"I honestly never expected to work with elephants, and I never gave them a whole lot of thought. I have a bachelor's in biology, and when I was studying I put a lot of my focus on animal behavior and physiology. I worked in a small state park-run zoo in South Carolina the whole time I was in college. After school I came up to Baltimore and worked in the animal department. There was an opportunity in elephants and I found out that it was something that suited my personality and just stuck with it.
Samson's birth was a two-day process. A friend of mine is excellent with elephant behavior and had worked with births, and another friend of mine is one of the best elephant vets in the world, so I wanted them to be here. The day before he was born the hormone tests said [Samson's mother] Felix was ready to give birth. I did an ultrasound, and I had one hand inside of Felix and the other hand on the phone talking to my friend [the vet], and I said, 'What can I do to keep this from happening until you get here?' He said we should have time. The next morning we decided to do another ultrasound, and he looked inside her and said, 'There's feet here!'
We shut the barn down early and helped Felix to relax and get comfortable. Samson was born at about 9 p.m.; it happened very naturally. It was textbook. It was the first [African elephant] birth in Maryland; we'd been trying for it for so many years. People ask how long the gestation is, it's about 22 months but he took 11 years to make.
I've gotten away from looking at animals as cute, because it sets you up for heartache at some point. But, with Samson, I really haven't ever seen anything that's more cute.
Taking care of Samson carries a different sense of responsibility than the adults. A lot of stuff can happen to a baby elephant—they're fragile and their world is tough. We've basically brought him here and we're obligated to make sure that nothing happens to him and help him be brought up right.
Luckily, he's incredible. He's very friendly; he's not really afraid of anything. He'll come and hang out, he wants to be around you and he's very inquisitive. We could have gotten a jerk, but he's a nice little guy.
Samson has learned to tell the difference between his handlers.

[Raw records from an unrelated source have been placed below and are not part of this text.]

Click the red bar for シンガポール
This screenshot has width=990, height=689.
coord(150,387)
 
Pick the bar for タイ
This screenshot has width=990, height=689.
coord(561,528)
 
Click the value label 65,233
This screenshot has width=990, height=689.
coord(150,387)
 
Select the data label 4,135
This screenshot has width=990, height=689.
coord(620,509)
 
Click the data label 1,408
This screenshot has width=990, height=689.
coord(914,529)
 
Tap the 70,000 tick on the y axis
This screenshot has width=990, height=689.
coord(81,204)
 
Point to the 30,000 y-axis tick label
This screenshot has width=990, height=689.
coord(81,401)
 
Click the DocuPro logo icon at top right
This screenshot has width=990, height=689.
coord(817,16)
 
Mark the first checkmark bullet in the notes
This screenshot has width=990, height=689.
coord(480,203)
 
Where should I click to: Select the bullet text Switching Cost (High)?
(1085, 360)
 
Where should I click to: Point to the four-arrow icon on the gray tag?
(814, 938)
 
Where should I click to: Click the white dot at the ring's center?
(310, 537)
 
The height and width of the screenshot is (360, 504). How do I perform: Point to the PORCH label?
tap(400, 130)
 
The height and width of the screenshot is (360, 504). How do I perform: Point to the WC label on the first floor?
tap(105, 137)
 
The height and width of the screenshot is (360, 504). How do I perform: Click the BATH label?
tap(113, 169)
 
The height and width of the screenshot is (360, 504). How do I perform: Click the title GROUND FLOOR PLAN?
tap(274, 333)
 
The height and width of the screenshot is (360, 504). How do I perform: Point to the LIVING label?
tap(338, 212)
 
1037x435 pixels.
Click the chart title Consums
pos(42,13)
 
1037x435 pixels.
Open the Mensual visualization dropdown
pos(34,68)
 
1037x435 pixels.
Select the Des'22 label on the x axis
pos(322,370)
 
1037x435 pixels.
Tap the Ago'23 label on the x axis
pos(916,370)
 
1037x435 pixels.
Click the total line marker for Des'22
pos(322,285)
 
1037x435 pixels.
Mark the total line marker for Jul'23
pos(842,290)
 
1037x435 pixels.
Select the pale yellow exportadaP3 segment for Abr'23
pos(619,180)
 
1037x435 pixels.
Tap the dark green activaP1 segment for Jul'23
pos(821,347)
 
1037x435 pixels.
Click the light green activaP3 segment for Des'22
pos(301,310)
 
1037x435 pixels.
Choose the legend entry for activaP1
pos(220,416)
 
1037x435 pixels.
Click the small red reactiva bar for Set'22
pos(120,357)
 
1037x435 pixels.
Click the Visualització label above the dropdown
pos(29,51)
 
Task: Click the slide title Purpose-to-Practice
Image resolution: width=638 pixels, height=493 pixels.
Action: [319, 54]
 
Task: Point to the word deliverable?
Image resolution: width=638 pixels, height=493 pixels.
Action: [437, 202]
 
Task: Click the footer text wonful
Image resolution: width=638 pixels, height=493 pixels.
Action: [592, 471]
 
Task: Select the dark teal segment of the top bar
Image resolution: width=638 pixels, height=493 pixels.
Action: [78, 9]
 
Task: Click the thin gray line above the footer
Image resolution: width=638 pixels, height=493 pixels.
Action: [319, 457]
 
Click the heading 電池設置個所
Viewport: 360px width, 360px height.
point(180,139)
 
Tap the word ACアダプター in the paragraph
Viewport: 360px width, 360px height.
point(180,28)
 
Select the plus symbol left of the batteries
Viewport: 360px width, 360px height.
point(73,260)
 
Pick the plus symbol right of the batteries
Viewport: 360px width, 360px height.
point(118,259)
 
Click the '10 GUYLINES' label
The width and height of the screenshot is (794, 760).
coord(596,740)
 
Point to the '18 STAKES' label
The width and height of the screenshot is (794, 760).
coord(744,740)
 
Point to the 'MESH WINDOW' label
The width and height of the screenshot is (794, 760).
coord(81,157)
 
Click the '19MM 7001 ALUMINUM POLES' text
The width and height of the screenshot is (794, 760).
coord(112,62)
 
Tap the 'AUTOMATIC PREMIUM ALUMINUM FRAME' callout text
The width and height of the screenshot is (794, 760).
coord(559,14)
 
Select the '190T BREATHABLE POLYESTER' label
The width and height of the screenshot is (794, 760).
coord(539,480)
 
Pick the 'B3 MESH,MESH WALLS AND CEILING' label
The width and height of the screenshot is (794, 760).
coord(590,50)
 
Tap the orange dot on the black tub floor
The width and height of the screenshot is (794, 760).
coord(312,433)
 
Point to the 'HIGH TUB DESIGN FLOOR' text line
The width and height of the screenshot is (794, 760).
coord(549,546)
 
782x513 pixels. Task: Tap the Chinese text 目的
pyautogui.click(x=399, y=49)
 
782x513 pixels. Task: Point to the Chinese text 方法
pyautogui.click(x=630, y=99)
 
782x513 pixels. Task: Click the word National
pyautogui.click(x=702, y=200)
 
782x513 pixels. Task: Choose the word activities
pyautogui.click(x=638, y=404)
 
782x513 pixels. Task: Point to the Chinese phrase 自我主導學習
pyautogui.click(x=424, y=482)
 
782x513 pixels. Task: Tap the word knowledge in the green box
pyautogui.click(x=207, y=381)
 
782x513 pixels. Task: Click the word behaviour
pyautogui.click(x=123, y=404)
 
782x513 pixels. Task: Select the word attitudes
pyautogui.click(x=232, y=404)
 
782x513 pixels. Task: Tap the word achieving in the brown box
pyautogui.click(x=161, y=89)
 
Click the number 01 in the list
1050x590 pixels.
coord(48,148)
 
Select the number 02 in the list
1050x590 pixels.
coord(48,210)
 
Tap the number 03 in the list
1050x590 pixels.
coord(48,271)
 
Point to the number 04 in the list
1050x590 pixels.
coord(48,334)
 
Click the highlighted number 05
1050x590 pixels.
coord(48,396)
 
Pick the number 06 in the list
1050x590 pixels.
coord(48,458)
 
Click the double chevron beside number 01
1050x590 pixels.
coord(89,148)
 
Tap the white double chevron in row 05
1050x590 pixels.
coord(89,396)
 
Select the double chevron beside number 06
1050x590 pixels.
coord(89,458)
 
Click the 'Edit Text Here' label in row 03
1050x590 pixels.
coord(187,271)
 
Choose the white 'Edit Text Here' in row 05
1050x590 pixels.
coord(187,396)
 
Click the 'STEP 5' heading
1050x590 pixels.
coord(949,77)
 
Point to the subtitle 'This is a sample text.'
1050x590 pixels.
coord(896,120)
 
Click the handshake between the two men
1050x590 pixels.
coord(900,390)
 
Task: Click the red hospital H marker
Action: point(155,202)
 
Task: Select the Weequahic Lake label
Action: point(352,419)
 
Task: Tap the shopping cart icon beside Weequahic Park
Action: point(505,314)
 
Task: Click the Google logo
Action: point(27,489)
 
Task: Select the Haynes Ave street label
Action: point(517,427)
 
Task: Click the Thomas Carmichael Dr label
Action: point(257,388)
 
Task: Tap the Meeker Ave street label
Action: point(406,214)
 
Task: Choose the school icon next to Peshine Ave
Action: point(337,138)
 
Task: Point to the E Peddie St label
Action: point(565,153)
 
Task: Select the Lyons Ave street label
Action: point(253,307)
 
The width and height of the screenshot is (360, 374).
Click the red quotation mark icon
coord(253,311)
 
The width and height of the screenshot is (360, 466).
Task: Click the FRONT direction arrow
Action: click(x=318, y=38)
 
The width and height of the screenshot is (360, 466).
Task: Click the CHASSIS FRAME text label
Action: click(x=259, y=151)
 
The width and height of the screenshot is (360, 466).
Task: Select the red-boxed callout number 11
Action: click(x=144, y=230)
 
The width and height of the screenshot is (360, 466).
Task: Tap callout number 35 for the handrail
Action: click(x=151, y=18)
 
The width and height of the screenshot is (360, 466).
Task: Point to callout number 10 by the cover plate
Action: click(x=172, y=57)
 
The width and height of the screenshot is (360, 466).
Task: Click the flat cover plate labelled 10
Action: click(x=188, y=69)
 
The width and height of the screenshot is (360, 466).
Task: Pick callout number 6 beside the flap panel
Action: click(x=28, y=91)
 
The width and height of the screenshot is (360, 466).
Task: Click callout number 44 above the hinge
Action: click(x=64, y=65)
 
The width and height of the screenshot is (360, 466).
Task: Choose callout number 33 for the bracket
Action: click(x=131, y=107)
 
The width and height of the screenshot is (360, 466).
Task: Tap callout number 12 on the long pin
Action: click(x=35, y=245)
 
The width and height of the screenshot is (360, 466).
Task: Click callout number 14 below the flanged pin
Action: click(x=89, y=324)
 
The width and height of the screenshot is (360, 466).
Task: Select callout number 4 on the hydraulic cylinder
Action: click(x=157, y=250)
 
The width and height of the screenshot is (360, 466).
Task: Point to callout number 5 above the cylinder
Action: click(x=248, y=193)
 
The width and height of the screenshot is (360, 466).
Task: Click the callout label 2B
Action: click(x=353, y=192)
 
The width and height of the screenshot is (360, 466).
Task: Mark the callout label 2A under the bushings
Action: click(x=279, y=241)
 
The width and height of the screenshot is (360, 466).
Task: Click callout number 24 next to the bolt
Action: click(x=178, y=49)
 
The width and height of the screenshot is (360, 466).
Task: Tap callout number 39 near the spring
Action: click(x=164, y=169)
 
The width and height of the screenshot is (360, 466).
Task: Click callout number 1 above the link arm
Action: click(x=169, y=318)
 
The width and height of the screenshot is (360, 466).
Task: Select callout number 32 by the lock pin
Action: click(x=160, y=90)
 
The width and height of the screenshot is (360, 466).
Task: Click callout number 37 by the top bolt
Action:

When you go up to him he knows you and is comfortable with you, and he actually vocalizes. It's too low of a sound for us to hear, but if you touch him you can feel it. He's basically communicating and saying hello. It's really cool to be picked out of the crowd.
Everybody's coming to see him. The kids are fascinated and asking all the great questions. The adults want to ask the questions too, but they pass them through the children so they don't feel silly about it.
When he was first born he was nursing about every 40 minutes. Now there's too much stuff to do to be bothered with eating, so he spends a lot of his day playing and investigating things, and nurses a lot at night. He poops about once a day, and it is nasty, it's nothing like the adults. I am looking forward to when he starts eating solid food.
Elephants will change your perspective. I used to be more of a jerk, and elephants taught me that that's not the way to be. I'd come to work and my mind wouldn't be in it or I'd be mad at the guy I was working with, and Dolly [another member of the elephant herd at the Zoo] would not work with me the way she did the day before. People want to blame outside sources for their problems, but it's you, it's what you're putting off.
The fact of the matter is, elephants are disappearing. People come to the exhibit and they say 'Oh, Dumbo!' And they leave saying, 'I didn't know that about elephants.' The kids go back to school and they talk about it. I get cards saying they loved talking to us, and that they didn't know that an elephant's sense of smell was several thousand times greater than a dog's. That's how you get them to help save things, because I can't do it, I'm just one person. But if I can get everybody else hooked on elephants, they'll help do something, too."